Conformément à la Décision de Doha sur les Questions et Préoccupations liées à la mise en oeuvre, le CsA a approuvé les Termes de référence (TDR) du Groupe Inter-Agence constitué sur le financement des importations de denrées alimentaires de base, pour explorer les façons et les moyens de mettre en œuvre certaines dispositions renfermées dans la Décision ministérielle de Marrakech sur les mesures concernant les effets négatifs possibles du programme de réforme sur les pays les moins avancés et les pays en développement imoprtateurs nets de produits alimentaires. La Décision de Doha stipulait en particulier que:

« un groupe inter-agence d’experts financiers et de spécialistes des produits de base soit constitué avec la participation demandée de la Banque mondiale, du FMI, de la FAO, de l’International Grains Council et de la CNUCED, pour explorer les façons et les moyens d’améliorer l’accès des pays moins avancés et des pays en développement importateurs nets de produits alimentaires de l’OMC à des programmes et à des dispositifs multilatéraux, pour les aider dans les difficultés qu’ils rencontrent à court terme pour financer des niveaux normaux d’importations commerciales de denrées alimentaires de base, de même que le concept de faisabilité de la proposition en vue de la création d’un fonds de roulement dans G/AG/W/49 et Add.1 et Corr.1.»

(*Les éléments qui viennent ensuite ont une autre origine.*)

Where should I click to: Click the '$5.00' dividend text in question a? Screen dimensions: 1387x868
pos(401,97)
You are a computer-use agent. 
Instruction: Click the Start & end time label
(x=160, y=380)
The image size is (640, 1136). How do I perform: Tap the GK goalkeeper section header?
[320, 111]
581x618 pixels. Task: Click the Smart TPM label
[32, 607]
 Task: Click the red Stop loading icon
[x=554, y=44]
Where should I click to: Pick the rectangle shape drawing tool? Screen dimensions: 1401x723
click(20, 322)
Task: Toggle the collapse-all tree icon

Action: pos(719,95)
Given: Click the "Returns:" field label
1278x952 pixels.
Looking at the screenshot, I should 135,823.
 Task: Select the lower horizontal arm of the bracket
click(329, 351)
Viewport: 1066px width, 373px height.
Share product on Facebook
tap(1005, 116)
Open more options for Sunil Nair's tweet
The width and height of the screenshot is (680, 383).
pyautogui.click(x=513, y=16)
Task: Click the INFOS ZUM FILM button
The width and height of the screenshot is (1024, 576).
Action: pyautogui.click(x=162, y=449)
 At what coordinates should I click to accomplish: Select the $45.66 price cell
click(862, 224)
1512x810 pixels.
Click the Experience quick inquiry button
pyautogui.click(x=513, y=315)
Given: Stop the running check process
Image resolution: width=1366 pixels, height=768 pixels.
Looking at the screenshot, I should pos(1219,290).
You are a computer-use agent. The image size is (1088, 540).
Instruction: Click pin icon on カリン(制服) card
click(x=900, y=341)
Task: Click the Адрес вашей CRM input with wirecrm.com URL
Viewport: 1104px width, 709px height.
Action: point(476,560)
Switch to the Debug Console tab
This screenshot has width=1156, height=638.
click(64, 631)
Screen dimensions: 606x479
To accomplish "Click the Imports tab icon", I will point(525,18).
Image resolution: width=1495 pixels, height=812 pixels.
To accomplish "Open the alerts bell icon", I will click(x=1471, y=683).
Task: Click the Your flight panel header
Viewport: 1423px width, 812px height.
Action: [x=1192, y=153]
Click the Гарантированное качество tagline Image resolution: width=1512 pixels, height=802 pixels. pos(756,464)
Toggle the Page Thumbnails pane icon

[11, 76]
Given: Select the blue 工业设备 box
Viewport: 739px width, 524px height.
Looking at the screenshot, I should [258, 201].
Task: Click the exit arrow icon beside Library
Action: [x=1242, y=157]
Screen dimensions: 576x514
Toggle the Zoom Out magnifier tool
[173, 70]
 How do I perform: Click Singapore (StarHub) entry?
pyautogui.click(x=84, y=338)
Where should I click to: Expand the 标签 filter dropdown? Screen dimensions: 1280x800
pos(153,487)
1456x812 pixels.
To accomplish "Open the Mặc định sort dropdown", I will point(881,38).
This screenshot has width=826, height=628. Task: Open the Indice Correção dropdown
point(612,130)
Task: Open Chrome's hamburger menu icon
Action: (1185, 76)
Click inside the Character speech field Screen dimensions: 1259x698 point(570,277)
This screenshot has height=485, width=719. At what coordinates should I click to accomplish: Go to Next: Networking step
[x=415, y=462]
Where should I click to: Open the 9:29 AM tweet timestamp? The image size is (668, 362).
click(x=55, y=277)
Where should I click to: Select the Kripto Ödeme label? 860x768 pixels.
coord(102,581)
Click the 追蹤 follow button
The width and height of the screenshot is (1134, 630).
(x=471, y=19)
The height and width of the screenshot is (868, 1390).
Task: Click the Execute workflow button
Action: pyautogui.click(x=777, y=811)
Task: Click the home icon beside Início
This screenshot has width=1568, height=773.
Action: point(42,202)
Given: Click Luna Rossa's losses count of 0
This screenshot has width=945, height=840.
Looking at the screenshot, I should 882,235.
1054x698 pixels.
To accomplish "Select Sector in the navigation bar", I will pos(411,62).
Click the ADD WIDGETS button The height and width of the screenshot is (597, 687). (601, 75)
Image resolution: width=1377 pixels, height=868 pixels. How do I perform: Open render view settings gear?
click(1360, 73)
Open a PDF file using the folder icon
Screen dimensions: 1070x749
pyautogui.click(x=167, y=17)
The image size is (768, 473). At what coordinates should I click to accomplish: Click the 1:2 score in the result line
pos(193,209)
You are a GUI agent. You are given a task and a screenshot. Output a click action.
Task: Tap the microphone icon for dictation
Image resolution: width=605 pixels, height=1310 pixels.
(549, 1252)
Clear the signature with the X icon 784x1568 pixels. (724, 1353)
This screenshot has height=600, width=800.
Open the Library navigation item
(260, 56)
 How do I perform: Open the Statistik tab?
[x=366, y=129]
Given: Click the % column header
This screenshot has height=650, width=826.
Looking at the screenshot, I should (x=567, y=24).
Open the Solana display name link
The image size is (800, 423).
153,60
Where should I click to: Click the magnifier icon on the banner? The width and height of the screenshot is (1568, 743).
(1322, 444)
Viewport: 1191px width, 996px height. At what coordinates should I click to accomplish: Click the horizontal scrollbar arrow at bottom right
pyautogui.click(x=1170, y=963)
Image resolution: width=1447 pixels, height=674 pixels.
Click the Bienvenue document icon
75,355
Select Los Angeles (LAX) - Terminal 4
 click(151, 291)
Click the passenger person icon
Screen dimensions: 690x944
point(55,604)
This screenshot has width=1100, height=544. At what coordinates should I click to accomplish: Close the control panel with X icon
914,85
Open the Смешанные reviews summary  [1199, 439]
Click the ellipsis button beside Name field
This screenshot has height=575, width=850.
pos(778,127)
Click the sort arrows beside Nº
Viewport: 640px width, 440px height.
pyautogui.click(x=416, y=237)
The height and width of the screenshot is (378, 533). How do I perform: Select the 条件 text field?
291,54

Les TDR stipulent que le groupe devra tenir compte, entre autres, des présentations faites jusqu’à la fin mars 2002, par les pays concernés, certains donateurs, et les institutions financières internationales impliquées, et qu’il devra soumettre son rapport et ses recommandations au Conseil général de l’OMC au plus tard le 30 juin 2002. Le Vice-Président du CsA (M. Yoichi Suzuki, Japon) a accepté de présider le Groupe d’Experts1.

1 CNUCED: M. Mehmet Arda et M. Lamon Rutten (suppléant); International Grains Council (IGC): M. Germain Denis et M. Richard Woodhams (suppléant); Organisation pour l’alimentation et l’Agriculture (FAO): M. Panos Konandreas; Banque mondiale: M. John Nash; Fonds Monétaire International (FMI): M. Grant B. Taplin.